■ **WORK TO BE COMPLETED**:
When you reach a picture, skip it, and retype every line below exactly.

SOURCE DATA START

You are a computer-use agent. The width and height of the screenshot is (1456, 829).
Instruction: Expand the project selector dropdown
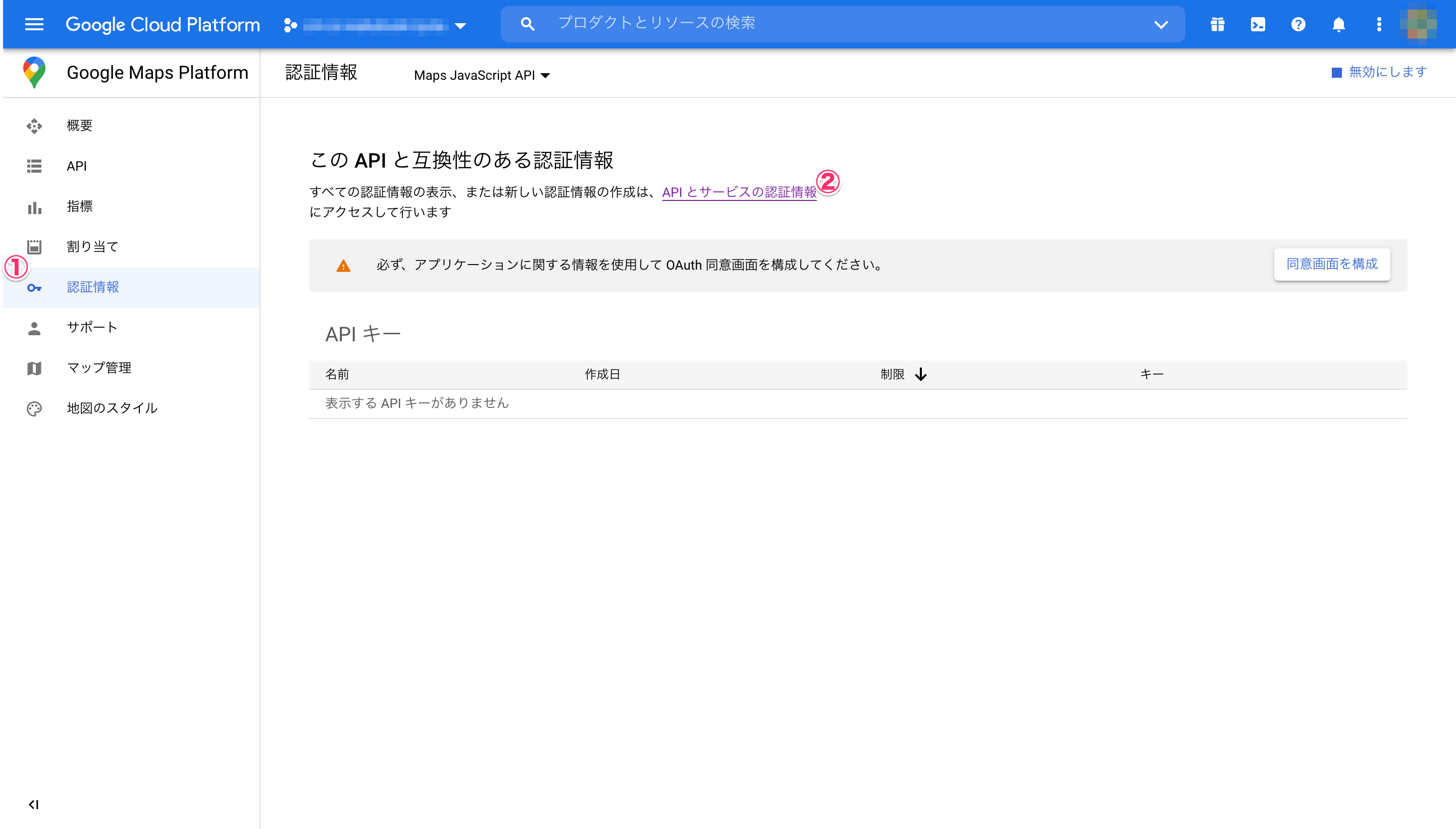click(x=460, y=26)
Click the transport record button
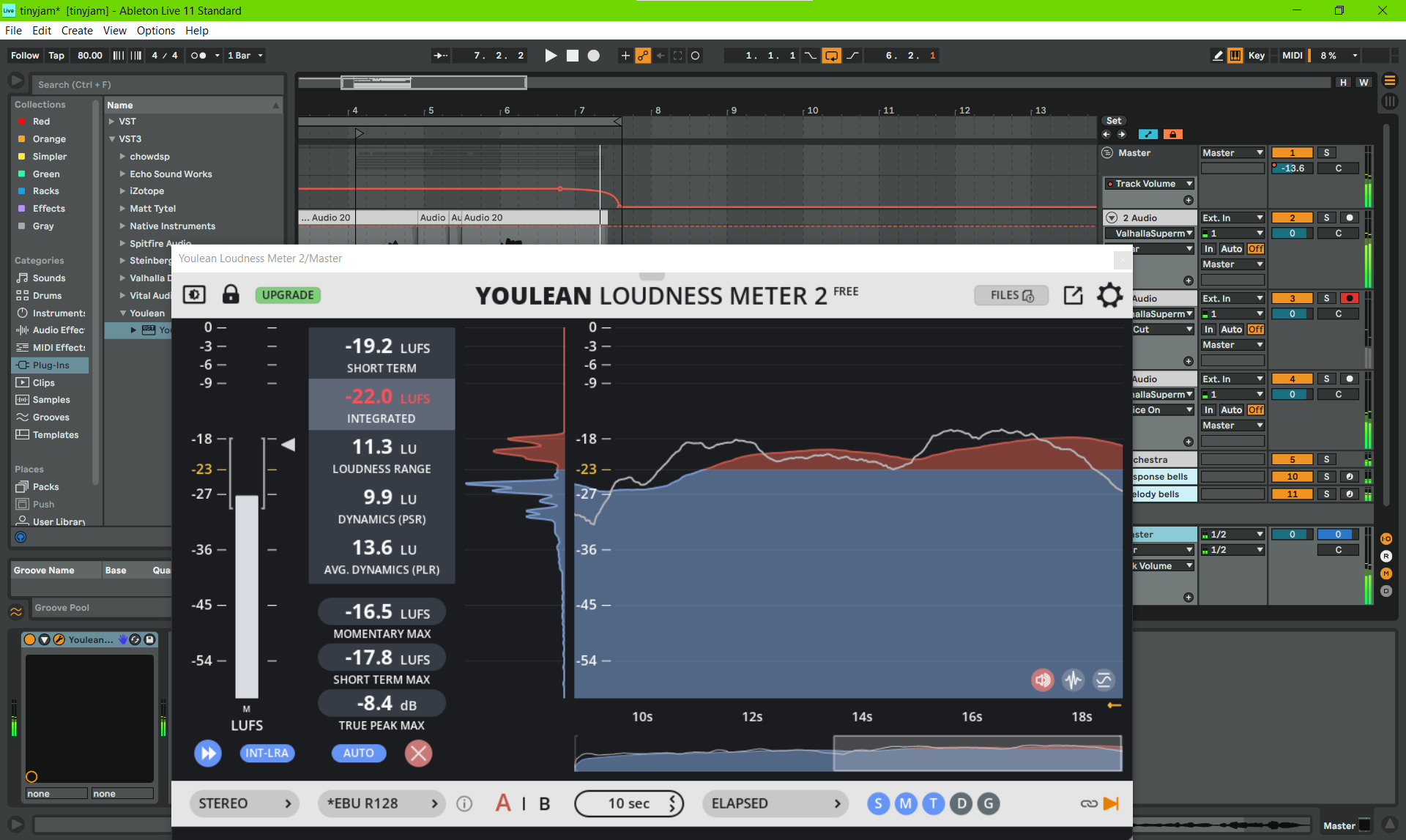Viewport: 1406px width, 840px height. (593, 56)
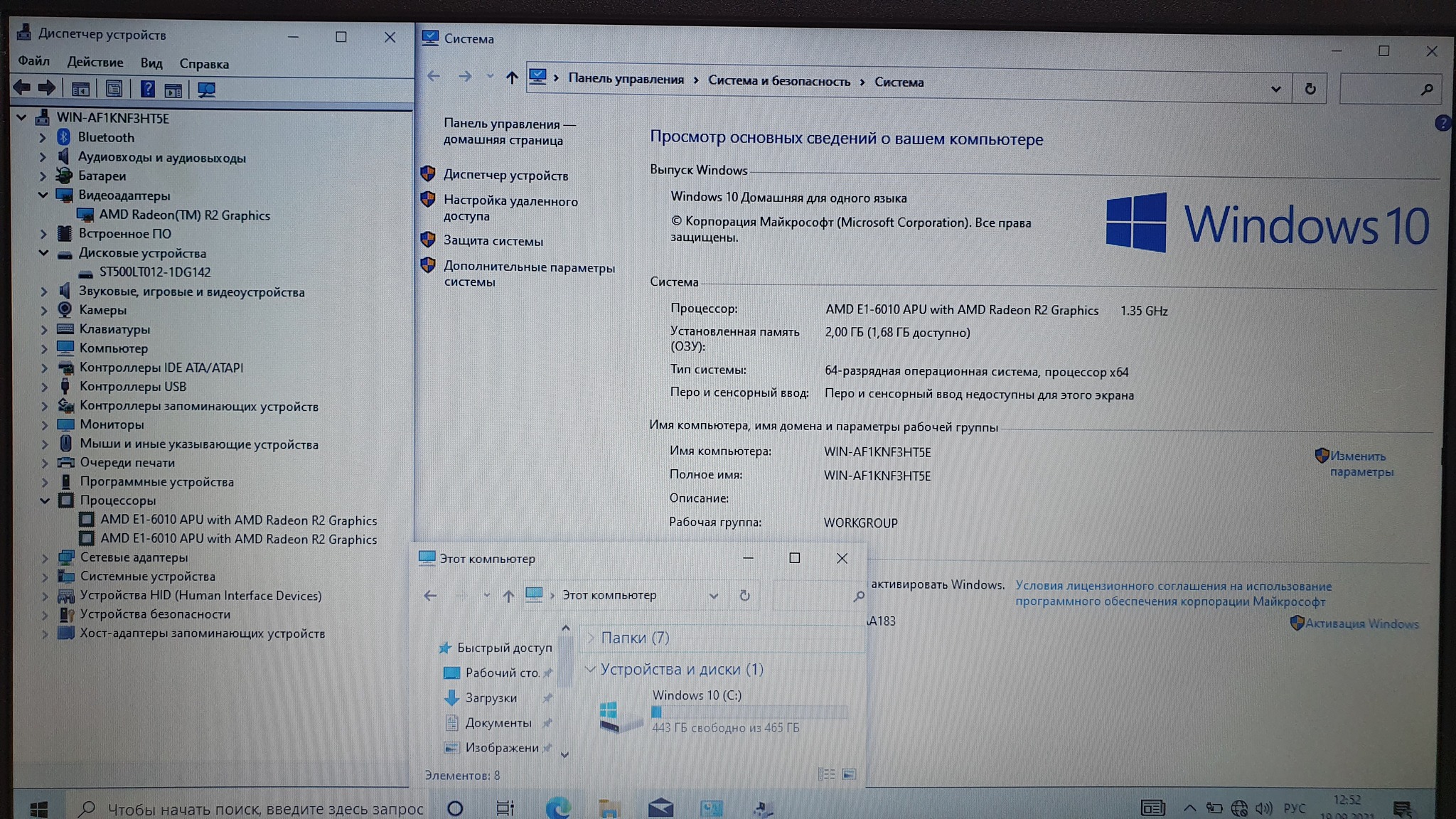Screen dimensions: 1456x819
Task: Click the properties toolbar icon in Device Manager
Action: pos(114,90)
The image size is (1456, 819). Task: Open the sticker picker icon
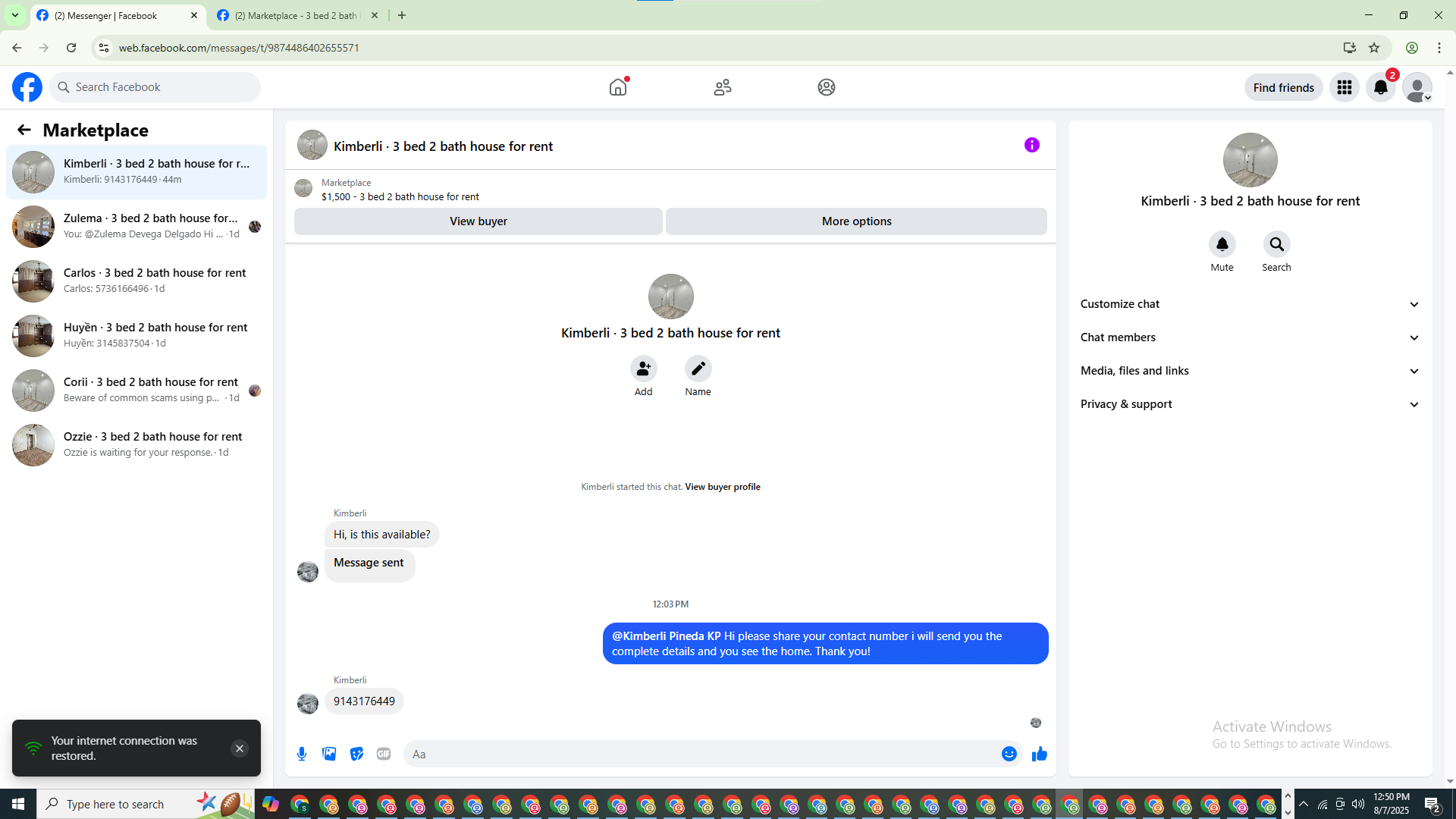tap(356, 754)
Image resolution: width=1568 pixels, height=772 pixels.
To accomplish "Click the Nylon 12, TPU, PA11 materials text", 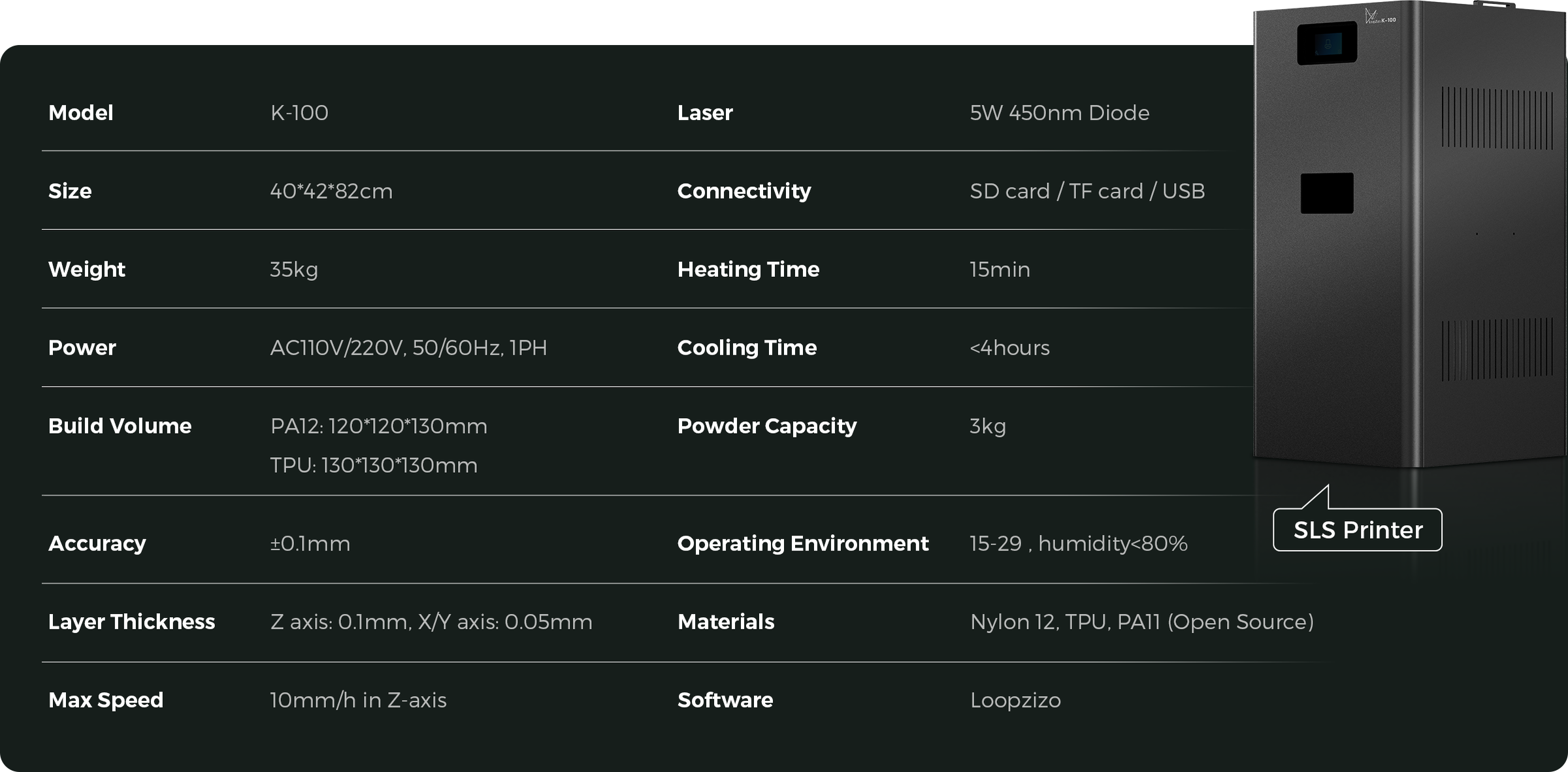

SOURCE DATA END

■ **ANSWER SPACE**:
You are a computer-use agent. The width and height of the screenshot is (1456, 829).
Instruction: Expand the project selector dropdown
click(x=460, y=26)
Click the transport record button
Viewport: 1406px width, 840px height. (593, 56)
Screen dimensions: 1456x819
Task: Click the properties toolbar icon in Device Manager
Action: pos(114,90)
The image size is (1456, 819). Task: Open the sticker picker icon
tap(356, 754)
Image resolution: width=1568 pixels, height=772 pixels.
To accomplish "Click the Nylon 12, TPU, PA11 materials text", 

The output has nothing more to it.